- _YOUR OBJECTIVE_:
Rewrite all the rows below, requests included, and multiply every coordinate in the answers by 0.35, rounding to whole numbers with halves rounded up. Omit the pictures.

··· DATASET EXTRACT

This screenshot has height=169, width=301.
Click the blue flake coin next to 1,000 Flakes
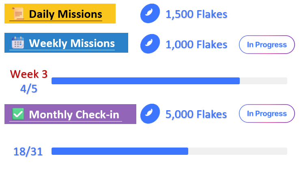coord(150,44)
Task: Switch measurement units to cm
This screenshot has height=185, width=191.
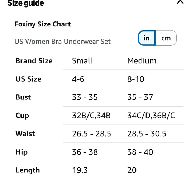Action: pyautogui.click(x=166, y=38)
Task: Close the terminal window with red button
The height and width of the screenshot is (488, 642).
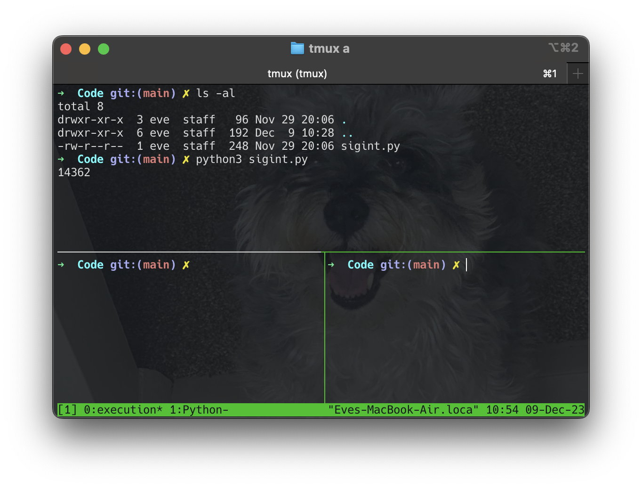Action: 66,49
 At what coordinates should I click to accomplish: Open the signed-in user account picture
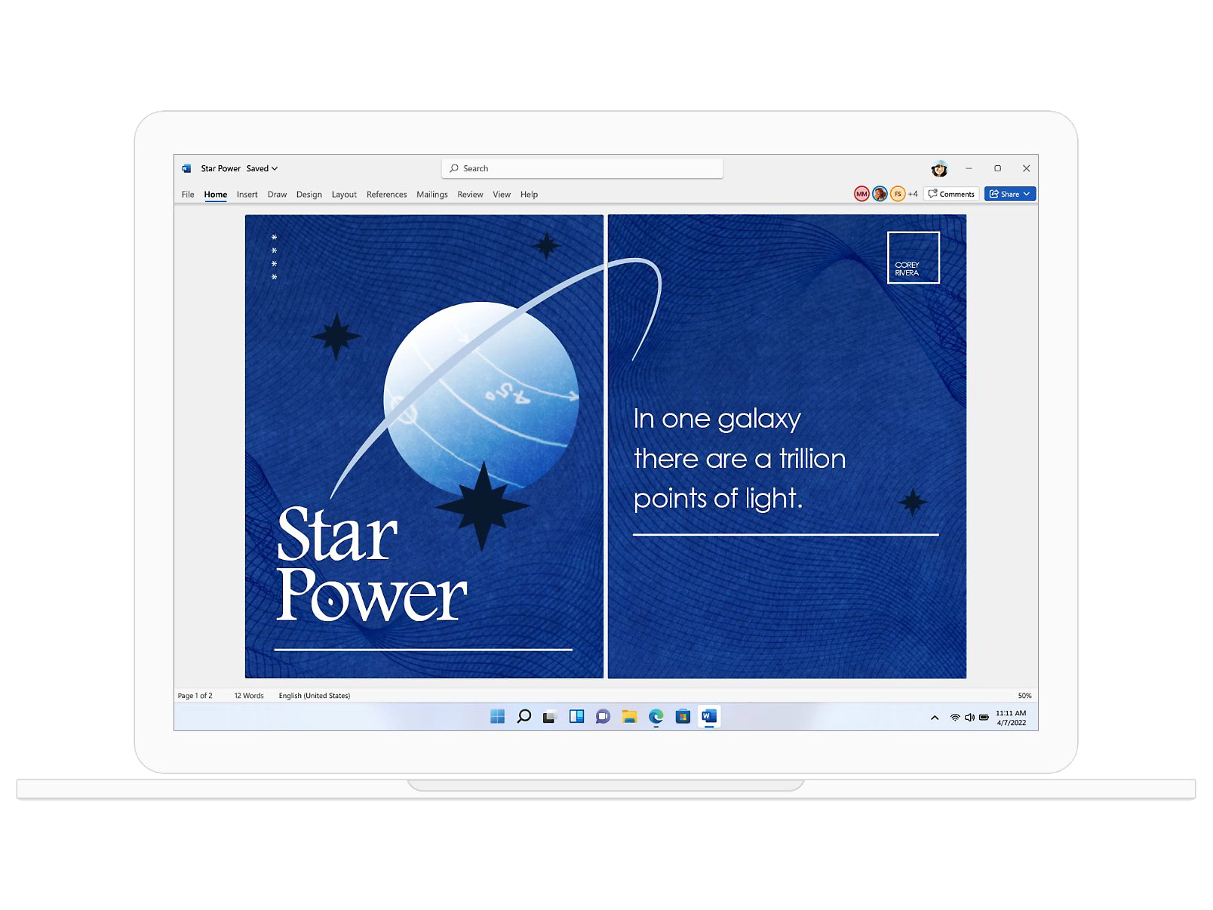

······

- _OUTPUT FOR THIS TASK_:
This screenshot has height=169, width=301.
Click the blue flake coin next to 1,000 Flakes
coord(53,15)
Task: Switch measurement units to cm
This screenshot has height=185, width=191.
Action: pyautogui.click(x=58, y=13)
Task: Close the terminal window with red button
The height and width of the screenshot is (488, 642).
Action: 23,17
 At what coordinates should I click to accomplish: Open the signed-in user account picture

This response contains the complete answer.